Sarebbe molto bello confermare la coppa con questi ragazzi un poco oscurati dalle prestazioni recenti di Musetti e Sinner.
Forza ragazzi e viva l’Italia.
Sono il solo a cui dà un moderato fastidio questa insistenza un po’ stucchevole a enfatizzare che con la maglia azzurra si dà tutto e si butta il cuore oltre l’ostacolo? sarebbe assurdo giocare e non dare tutto. Si vuole marcare qualche differenza? guadagnare titoli da italiani più italiani?
Con l’Austria si deve vincere e poi vedremo cosa accadrà in semifinale. Forza ragazzi!

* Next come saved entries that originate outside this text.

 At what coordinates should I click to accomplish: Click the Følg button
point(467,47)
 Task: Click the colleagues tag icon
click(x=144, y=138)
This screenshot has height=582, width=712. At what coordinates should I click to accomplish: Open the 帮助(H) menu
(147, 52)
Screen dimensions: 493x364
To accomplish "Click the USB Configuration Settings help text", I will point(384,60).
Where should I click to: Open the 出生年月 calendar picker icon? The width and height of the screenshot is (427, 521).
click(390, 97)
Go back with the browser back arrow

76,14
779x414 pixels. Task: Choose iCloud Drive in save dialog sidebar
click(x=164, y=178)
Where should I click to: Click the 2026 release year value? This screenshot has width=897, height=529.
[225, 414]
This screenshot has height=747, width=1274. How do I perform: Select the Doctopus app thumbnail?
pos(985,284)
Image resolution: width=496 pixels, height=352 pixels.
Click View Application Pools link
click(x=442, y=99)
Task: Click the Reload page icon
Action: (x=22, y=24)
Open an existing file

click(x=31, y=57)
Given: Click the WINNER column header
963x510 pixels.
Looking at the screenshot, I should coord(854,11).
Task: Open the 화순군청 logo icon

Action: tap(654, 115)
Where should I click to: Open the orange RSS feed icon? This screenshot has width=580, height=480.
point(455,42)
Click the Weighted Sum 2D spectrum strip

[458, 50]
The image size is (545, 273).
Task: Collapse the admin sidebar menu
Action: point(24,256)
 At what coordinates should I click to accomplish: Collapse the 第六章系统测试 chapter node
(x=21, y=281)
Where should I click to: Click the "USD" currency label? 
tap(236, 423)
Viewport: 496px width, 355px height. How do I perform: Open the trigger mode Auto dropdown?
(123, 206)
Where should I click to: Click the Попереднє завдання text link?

stiamo partecipando alla coppa davis 2025 senza i nostri pezzi migliori, (sinner non puo, musetti infortunato)possibilità di vincerla quasi zero,sono contento per SONEGO che se in giornata puo fare la differenza
Se arriviamo in finale temo di più la R. Ceca della Spagna perché anche se hanno Carlitos è 1 come in Fed Cup contro l’Italia c’era solo Serena.
Obiettivo minimo battere l’Austria, poi si vedrà. Non ci sono favoriti, ogni squadra ha legittime ambizioni, se Zverev sta bene forse la Germania è un gradino sopra tutti perché ha il doppio migliore insieme all’Italia. La Spagna ha Alcaraz ma Munar è inferiore al secondo singolarista ceko e il doppio è improvvisato e dovranno chiedere gli straordinari a Carlos. Francia e Italia si assomigliano ma noi abbiamo il fattore campo a favore. I Ceki sono forti sulla carta ma hanno incognite dal punto di vista fisico. È tutto aperto….
Certo che se dobbiamo preoccuparci dell’Austria siamo messi bene… comunque Berrettini, oltre a dare tutto quando indossi la maglia azzurra (di Hugo Boss), ti sei anche allenato?
Credo che con questa squadra e visto il tabellone, diciamo la verità, sbilanciato a nostro favore, il nostro obiettivo debba essere la finale. Non arrivarci vorrebbe dire che qualcuno dei nostri ha perso da favorito. Per l’eventuale finale, bisognerà vedere chi ci capita contro
Beh nonostante non ci siano Sinner e Musetti, la squadra è comunque forte e può dire la sua.
Berrettini non può andare avanti di ricordi o sta specie di davis.
Nel 2026 cè da spingere, si facesse allenare da Sinner o da AlcaraZ così da capire se è in grado di risorgere un poco
Se Sonny e Matteo sono in forma, possiamo farcela… Alcaraz o Zverev possono portare un punto, per vincere ce ne vogliono almeno 2… e nel doppio non escluderei, laddove necessario, Sonny in coppia con chiunque
Grande Matteo super italiano
Un giorno di riposo meno di Francia e Belgio da campioni, chi li fa i tabelloni ?
Il doppio lo giocherà Sonego con Vava.